Please copy out the items below, switching each "GUI agent" to "interface agent" and changing nothing else.

Text and element pointing records
###
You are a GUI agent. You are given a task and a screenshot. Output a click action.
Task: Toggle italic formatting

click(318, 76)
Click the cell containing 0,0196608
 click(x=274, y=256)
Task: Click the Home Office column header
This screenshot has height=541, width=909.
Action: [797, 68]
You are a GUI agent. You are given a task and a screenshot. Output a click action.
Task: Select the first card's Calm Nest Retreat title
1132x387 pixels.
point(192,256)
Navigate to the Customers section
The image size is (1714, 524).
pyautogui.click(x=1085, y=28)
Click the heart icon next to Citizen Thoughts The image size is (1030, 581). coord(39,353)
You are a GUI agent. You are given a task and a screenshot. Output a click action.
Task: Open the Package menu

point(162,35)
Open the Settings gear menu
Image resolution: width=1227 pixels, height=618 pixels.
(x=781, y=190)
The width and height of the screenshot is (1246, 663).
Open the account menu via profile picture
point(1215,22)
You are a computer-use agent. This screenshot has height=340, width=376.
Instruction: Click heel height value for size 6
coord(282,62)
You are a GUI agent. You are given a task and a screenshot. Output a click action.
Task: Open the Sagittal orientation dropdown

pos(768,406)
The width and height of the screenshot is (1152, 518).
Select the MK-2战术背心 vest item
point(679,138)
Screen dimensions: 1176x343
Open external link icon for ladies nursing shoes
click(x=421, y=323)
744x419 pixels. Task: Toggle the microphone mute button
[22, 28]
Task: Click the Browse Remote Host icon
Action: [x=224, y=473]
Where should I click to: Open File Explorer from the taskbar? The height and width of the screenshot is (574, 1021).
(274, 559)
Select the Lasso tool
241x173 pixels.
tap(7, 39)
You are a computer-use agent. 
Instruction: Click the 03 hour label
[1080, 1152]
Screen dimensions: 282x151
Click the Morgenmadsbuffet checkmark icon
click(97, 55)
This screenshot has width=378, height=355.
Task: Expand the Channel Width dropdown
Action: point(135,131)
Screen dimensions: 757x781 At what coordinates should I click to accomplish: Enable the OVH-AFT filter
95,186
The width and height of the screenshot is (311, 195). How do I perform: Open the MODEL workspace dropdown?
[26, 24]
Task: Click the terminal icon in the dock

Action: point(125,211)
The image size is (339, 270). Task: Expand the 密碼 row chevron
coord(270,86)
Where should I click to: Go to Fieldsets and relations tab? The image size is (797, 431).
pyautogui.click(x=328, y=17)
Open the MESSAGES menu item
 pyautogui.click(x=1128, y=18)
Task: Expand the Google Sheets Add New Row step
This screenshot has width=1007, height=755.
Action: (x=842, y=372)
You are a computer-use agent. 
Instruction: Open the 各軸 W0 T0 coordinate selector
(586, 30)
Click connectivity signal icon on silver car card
###
■ Response to this task
You are a interface agent. You are given a task and a screenshot. Output a click action.
Task: Toggle italic formatting

click(318, 76)
Click the cell containing 0,0196608
 click(x=274, y=256)
Task: Click the Home Office column header
This screenshot has height=541, width=909.
Action: [797, 68]
You are a interface agent. You are given a task and a screenshot. Output a click action.
Task: Select the first card's Calm Nest Retreat title
1132x387 pixels.
point(192,256)
Navigate to the Customers section
The image size is (1714, 524).
pyautogui.click(x=1085, y=28)
Click the heart icon next to Citizen Thoughts The image size is (1030, 581). coord(39,353)
You are a interface agent. You are given a task and a screenshot. Output a click action.
Task: Open the Package menu

point(162,35)
Open the Settings gear menu
Image resolution: width=1227 pixels, height=618 pixels.
(x=781, y=190)
The width and height of the screenshot is (1246, 663).
Open the account menu via profile picture
point(1215,22)
You are a computer-use agent. This screenshot has height=340, width=376.
Instruction: Click heel height value for size 6
coord(282,62)
You are a interface agent. You are given a task and a screenshot. Output a click action.
Task: Open the Sagittal orientation dropdown

pos(768,406)
The width and height of the screenshot is (1152, 518).
Select the MK-2战术背心 vest item
point(679,138)
Screen dimensions: 1176x343
Open external link icon for ladies nursing shoes
click(x=421, y=323)
744x419 pixels. Task: Toggle the microphone mute button
[22, 28]
Task: Click the Browse Remote Host icon
Action: [x=224, y=473]
Where should I click to: Open File Explorer from the taskbar? The height and width of the screenshot is (574, 1021).
(274, 559)
Select the Lasso tool
241x173 pixels.
tap(7, 39)
You are a computer-use agent. 
Instruction: Click the 03 hour label
[1080, 1152]
Screen dimensions: 282x151
Click the Morgenmadsbuffet checkmark icon
click(97, 55)
This screenshot has width=378, height=355.
Task: Expand the Channel Width dropdown
Action: point(135,131)
Screen dimensions: 757x781 At what coordinates should I click to accomplish: Enable the OVH-AFT filter
95,186
The width and height of the screenshot is (311, 195). How do I perform: Open the MODEL workspace dropdown?
[26, 24]
Task: Click the terminal icon in the dock

Action: point(125,211)
The image size is (339, 270). Task: Expand the 密碼 row chevron
coord(270,86)
Where should I click to: Go to Fieldsets and relations tab? The image size is (797, 431).
pyautogui.click(x=328, y=17)
Open the MESSAGES menu item
 pyautogui.click(x=1128, y=18)
Task: Expand the Google Sheets Add New Row step
This screenshot has width=1007, height=755.
Action: (x=842, y=372)
You are a computer-use agent. 
Instruction: Open the 各軸 W0 T0 coordinate selector
(586, 30)
Click connectivity signal icon on silver car card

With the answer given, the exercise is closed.